Confucius Institute at Wesleyan College

Confucius Institute at Wesleyan College

“Laoshi hao,” the students recite in unison, marking the beginning of each Mandarin class at Wesleyan College. This phrase—hello, teacher—rings out all over campus on any given day: during the week in credit-bearing classes for Wesleyan students; on Saturdays when community children gather to study Chinese; and even among members of the Wesleyan Academy for Lifelong Learning, whose formal education has long since ended. Through the Confucius Institute, Wesleyan College is providing many opportunities for her students and neighbors to learn the language and customs of China, one of America’s most important trade partners.

A Partnership 100 Years in the Making  
In 1904 at the age of fourteen, Soong Ai-ling traveled ten thousand miles to attend Wesleyan College. In an age when college was still a relatively rare experience even for Western women, Ai-ling would be the first Chinese woman to be educated in the United States. Ai-ling’s younger sisters, Ching-ling and May-ling, joined their older sister at Wesleyan in the fall of 1908. Ching-ling was of college age, and ten year-old May-ling insisted on joining her older sister in Macon, Georgia despite being too young for college. The 1908 school term marked the only year all three sisters were at Wesleyan at the same time. Their signatures appear together in the College’s Matriculation Book for 1908–09.

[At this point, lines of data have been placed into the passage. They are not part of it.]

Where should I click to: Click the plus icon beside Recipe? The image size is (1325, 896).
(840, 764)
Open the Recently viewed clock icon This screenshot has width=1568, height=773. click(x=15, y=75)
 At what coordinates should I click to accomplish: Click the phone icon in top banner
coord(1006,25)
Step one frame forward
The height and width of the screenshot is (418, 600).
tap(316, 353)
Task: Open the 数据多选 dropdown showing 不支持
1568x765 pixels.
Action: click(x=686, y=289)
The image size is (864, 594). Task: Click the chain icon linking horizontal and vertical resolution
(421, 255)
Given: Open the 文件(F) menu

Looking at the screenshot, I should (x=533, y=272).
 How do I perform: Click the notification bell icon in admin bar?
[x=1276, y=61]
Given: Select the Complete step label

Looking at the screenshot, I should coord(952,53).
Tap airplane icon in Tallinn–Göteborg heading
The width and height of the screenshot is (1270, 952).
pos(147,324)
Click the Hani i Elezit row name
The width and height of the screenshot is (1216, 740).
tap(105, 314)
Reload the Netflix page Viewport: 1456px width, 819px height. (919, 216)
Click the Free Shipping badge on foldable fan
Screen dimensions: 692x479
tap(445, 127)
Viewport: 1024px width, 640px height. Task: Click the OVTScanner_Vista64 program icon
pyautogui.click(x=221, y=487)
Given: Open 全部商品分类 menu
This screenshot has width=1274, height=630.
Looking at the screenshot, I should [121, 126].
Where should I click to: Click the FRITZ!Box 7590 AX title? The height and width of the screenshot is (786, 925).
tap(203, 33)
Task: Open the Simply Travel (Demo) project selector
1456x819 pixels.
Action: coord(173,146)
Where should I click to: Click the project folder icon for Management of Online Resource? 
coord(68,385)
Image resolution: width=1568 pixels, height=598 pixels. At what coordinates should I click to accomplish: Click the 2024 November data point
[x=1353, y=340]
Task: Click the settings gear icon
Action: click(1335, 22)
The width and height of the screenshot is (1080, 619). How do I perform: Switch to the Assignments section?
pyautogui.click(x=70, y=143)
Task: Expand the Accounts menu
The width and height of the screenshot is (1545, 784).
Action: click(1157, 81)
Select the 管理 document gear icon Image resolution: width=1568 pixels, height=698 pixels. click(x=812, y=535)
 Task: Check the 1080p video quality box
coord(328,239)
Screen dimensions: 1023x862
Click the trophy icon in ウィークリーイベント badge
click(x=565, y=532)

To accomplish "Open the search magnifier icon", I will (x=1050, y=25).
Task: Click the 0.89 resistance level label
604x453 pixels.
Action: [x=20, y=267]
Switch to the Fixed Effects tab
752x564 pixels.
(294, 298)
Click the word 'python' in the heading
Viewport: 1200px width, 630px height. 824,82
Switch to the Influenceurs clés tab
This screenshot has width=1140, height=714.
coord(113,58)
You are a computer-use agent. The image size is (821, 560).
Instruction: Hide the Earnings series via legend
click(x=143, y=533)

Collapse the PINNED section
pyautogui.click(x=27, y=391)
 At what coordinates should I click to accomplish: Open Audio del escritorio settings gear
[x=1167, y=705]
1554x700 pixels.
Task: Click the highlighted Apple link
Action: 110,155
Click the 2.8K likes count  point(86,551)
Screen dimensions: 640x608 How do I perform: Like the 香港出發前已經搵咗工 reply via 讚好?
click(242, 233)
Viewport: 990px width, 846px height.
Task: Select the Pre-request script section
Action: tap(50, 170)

Soong Ai-Ling graduated from Wesleyan in 1909. Soon after, she returned to China where she married H.H. Kung, the country’s Finance Minister. Soong Ching-ling graduated from Wesleyan in 1913, then returned to her home country where she married Sun Yat Sen, the father of modern China. In 1913, May-ling transferred to Wellesley College near Boston to be closer to her brother who was attending Harvard. May-ling earned her bachelor’s degree from Wellesley College in 1917. Upon May-ling’s return to China, she married Generalissimo Chiang Kai-shek, a rising star in China’s military.

The remarkable Soong sisters, whose intellectual, cultural, and interpersonal skills were honed at Wesleyan College, went on to become the most influential Chinese women of the 20th Century. Together, they helped shape a nation that would become one of the world’s superpowers. It is Wesleyan’s connection with the Soong sisters that makes the Confucius Institute at Wesleyan College (CIWC) both unique and a natural progression in the relationship between China and Wesleyan College.

A Grand Opening and A Grand Year  
In April of 2013 – one hundred years after Soong Ching-ling’s graduation from Wesleyan – the College celebrated the grand opening of its Confucius Institute. Representatives from the U.S. Department of State, the U.S. Department of Education, the Chinese Ministry of Education (HANBAN), and Guangzhou University attended the event. Students from Wesleyan and from Guangzhou University performed for the occasion. Afterwards, dignitaries, trustees, faculty, and students gathered for a colorful and lively reception featuring music, dancing, and both American and Chinese food.

Though it has been open for just over one year, CIWC has already hosted an art exhibit, two festivals, seven classes on language and culture, and one trip to China. This ambitious program, which is helping to prepare Wesleyan’s students for leadership in business and political settings throughout the world, is a testament to the College’s exceptional history of intercultural cooperation. Wesleyan College is among the smallest educational institutions to establish a Confucius Institute and is the only women’s college in the Confucius Institute network.

Having enjoyed a prosperous first year, the CIWC now turns its attention to an ambitious three-year plan. In the coming months, the College plans to host movie series, festival celebrations, informal language salons, and virtual joint classrooms with China via teleconference. We also plan to restore some of Wesleyan’s most admired Chinese art, produce a traveling exhibit of the Soong sisters’ archives, continue offering Mandarin classes in local preparatory schools, and strengthen our relationship with the Middle Georgia Sino-American Association.

For more than a century, Wesleyan has enjoyed a special relationship with China and its people. During that time, the College has encouraged her students – both American or foreign born – to embrace the benefits of international travel and intercultural exchange. Our contention is that learning about other cultures is one of the best ways for a student to understand and to think critically and creatively about her own. Through programs like the Confucius Institute, Wesleyan aims to provide a new generation of students with the sort of rich cultural and educational experiences that will lead them to become remarkable leaders, too.